Prompt 1: Transcribe from the Central Valley text, beginning at the words "You may think" and stopping after "respectively), are grown.".
Prompt 2: According to the Central Valley text, what share of the world's almonds is grown in the Central Valley?

Segment Start: Page text

As a result, Central Valley farmers have for years been drawing down groundwater at an alarming rate. Between 2003 and 2010, the valley’s aquifers lost a total of 20 cubic kilometers of groundwater—enough to meet the household water needs of New York City for 11 years.

And then came the current drought, which started in 2011, when suddenly the region’s groundwater was being pumped up at an estimated rate of nearly seven cubic kilometers per year. That’s the same amount of water that everyone in Texas uses at home annually. Jay Famiglietti, a senior water scientist at NASA’s Jet Propulsion Laboratory who tracks groundwater depletion, points out that no one knows exactly how much water is left in the region’s aquifers—mainly because the state’s lax regulation means no one keeps track—but the current depletion rate has pushed the state “to the edge of a cliff,” he recently wrote. Meanwhile, several recent studies suggest that the West is actually in the early stages of a multidecade “megadrought.”

Experts worry that the combination of overpumping and drought could be catastrophic for the Central Valley, whose economy depends on being one of the world’s most productive farming areas. Richard Howitt, an agricultural economist at the University of California-Davis Center for Watershed Sciences, told me that he considers the situation “a slow-moving train wreck.”
 

You may think of almonds as the crunchy joy in your candy bar, the protein blast in your cereal. But to Wall Street, they have emerged as a white-hot global commodity—spawning a mini-gold-rush for the Central Valley, where more than 80 percent of the world’s almonds, as well as increasing percentages of pistachios and walnuts (43 percent and 28 percent, respectively), are grown.

Low in carbohydrates and high in monounsaturated fat and protein, these nuts are buoyed by a rising wave of nutritional consensus and diet fads (gluten-free, paleo, low-carb, etc.). In the United States, per capita almond consumption has jumped 225 percent since 2005—hitting two pounds per year and surpassing peanuts as America’s favorite nut. (Yes, botany sticklers, neither peanuts nor almonds are technically nuts; the former are legumes and the latter the seeds of drupes.) WhiteWave Foods (owner of the Silk brand) reports that US sales of its almond milk leapt 52 percent in the first quarter of 2014 compared to the previous year. Almond milk now makes up about two-thirds of the company’s total US faux-milk sales, trouncing even soy.

Segment End: Page text
Segment Start: Material provided

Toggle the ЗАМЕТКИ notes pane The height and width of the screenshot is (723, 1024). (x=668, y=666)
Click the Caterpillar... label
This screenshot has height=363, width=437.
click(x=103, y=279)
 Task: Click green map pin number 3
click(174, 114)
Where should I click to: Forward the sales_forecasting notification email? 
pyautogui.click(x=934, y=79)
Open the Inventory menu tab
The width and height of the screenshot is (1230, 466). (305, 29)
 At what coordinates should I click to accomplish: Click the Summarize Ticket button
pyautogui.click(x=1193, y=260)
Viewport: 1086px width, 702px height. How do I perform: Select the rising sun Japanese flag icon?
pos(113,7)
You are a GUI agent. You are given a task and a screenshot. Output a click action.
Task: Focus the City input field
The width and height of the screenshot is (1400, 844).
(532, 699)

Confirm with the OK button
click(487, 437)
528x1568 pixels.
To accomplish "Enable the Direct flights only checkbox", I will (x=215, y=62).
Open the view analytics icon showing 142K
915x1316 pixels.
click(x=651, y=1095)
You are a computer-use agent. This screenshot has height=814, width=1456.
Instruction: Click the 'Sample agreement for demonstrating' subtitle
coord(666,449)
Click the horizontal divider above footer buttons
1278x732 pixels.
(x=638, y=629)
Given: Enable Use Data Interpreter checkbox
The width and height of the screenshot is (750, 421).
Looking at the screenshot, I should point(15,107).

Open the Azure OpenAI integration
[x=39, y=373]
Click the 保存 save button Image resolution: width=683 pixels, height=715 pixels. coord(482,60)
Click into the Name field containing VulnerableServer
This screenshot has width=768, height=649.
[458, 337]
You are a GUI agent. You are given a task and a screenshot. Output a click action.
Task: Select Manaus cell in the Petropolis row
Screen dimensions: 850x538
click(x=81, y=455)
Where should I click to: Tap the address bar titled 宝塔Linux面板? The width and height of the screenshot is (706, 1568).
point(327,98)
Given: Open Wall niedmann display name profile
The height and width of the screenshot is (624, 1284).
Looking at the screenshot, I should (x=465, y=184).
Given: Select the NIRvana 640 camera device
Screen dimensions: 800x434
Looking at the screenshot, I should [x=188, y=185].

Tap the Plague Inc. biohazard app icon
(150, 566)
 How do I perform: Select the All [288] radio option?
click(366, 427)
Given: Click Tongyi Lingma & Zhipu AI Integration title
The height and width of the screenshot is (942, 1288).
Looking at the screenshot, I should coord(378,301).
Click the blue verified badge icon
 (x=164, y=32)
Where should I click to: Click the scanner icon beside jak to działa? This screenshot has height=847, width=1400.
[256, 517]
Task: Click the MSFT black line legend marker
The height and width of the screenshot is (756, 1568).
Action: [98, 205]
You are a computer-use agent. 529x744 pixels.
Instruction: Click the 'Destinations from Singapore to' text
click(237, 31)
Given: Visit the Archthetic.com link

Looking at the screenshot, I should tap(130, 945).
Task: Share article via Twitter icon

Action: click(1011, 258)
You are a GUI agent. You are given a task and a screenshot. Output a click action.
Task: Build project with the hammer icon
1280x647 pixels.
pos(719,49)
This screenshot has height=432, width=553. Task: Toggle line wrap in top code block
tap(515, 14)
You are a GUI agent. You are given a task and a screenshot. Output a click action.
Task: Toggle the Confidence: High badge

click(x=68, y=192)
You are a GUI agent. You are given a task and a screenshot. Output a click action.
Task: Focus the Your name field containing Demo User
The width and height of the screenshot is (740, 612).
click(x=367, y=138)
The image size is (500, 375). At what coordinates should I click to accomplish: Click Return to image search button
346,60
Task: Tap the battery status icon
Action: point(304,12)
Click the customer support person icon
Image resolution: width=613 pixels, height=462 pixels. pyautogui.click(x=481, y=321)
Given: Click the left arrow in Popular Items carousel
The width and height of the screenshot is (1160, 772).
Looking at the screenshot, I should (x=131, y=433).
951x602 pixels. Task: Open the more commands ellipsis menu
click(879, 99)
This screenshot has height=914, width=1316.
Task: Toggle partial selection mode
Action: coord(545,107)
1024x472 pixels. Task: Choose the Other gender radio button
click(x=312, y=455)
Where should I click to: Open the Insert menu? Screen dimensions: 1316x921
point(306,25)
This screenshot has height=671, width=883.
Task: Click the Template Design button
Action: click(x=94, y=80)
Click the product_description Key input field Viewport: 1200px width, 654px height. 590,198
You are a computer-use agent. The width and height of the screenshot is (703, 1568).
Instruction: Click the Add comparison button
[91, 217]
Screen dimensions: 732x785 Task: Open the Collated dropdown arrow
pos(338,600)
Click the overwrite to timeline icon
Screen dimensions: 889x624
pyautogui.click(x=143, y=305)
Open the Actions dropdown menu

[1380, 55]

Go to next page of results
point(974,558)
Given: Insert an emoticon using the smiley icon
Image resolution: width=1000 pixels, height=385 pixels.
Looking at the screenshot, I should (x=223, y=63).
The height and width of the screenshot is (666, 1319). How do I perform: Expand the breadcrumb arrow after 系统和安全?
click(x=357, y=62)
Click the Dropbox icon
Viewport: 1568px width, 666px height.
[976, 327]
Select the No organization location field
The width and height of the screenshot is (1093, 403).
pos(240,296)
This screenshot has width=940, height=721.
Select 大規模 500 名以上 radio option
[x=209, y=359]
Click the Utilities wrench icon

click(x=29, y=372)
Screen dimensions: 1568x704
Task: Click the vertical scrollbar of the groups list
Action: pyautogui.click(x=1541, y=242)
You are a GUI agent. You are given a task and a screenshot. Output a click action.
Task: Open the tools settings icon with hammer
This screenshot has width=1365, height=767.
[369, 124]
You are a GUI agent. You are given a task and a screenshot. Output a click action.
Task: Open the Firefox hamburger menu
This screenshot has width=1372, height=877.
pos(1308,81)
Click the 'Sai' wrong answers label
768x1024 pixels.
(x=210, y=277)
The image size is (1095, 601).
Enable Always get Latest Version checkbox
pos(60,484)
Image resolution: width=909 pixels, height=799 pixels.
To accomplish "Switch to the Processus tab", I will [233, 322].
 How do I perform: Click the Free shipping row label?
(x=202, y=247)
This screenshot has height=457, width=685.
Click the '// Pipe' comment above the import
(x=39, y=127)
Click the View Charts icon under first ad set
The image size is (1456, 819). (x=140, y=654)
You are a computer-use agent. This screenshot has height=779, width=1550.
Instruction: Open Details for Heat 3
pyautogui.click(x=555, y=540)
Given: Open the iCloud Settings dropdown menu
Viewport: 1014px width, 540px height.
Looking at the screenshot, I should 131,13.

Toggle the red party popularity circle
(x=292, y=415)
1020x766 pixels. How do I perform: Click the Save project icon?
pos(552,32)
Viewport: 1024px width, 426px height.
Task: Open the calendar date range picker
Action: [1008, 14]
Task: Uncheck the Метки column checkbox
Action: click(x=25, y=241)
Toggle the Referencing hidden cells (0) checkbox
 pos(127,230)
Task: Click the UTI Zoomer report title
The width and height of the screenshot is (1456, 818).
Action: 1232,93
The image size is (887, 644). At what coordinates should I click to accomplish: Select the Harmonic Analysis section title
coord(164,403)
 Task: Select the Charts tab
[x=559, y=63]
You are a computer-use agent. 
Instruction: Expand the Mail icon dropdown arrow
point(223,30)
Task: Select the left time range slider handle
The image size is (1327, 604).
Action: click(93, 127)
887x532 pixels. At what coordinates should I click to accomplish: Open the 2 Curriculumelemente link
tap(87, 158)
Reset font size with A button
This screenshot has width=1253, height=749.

Segment End: Material provided

Exercise answer 1:
You may think of almonds as the crunchy joy in your candy bar, the protein blast in your cereal. But to Wall Street, they have emerged as a white-hot global commodity—spawning a mini-gold-rush for the Central Valley, where more than 80 percent of the world’s almonds, as well as increasing percentages of pistachios and walnuts (43 percent and 28 percent, respectively), are grown.

Exercise answer 2: More than 80 percent.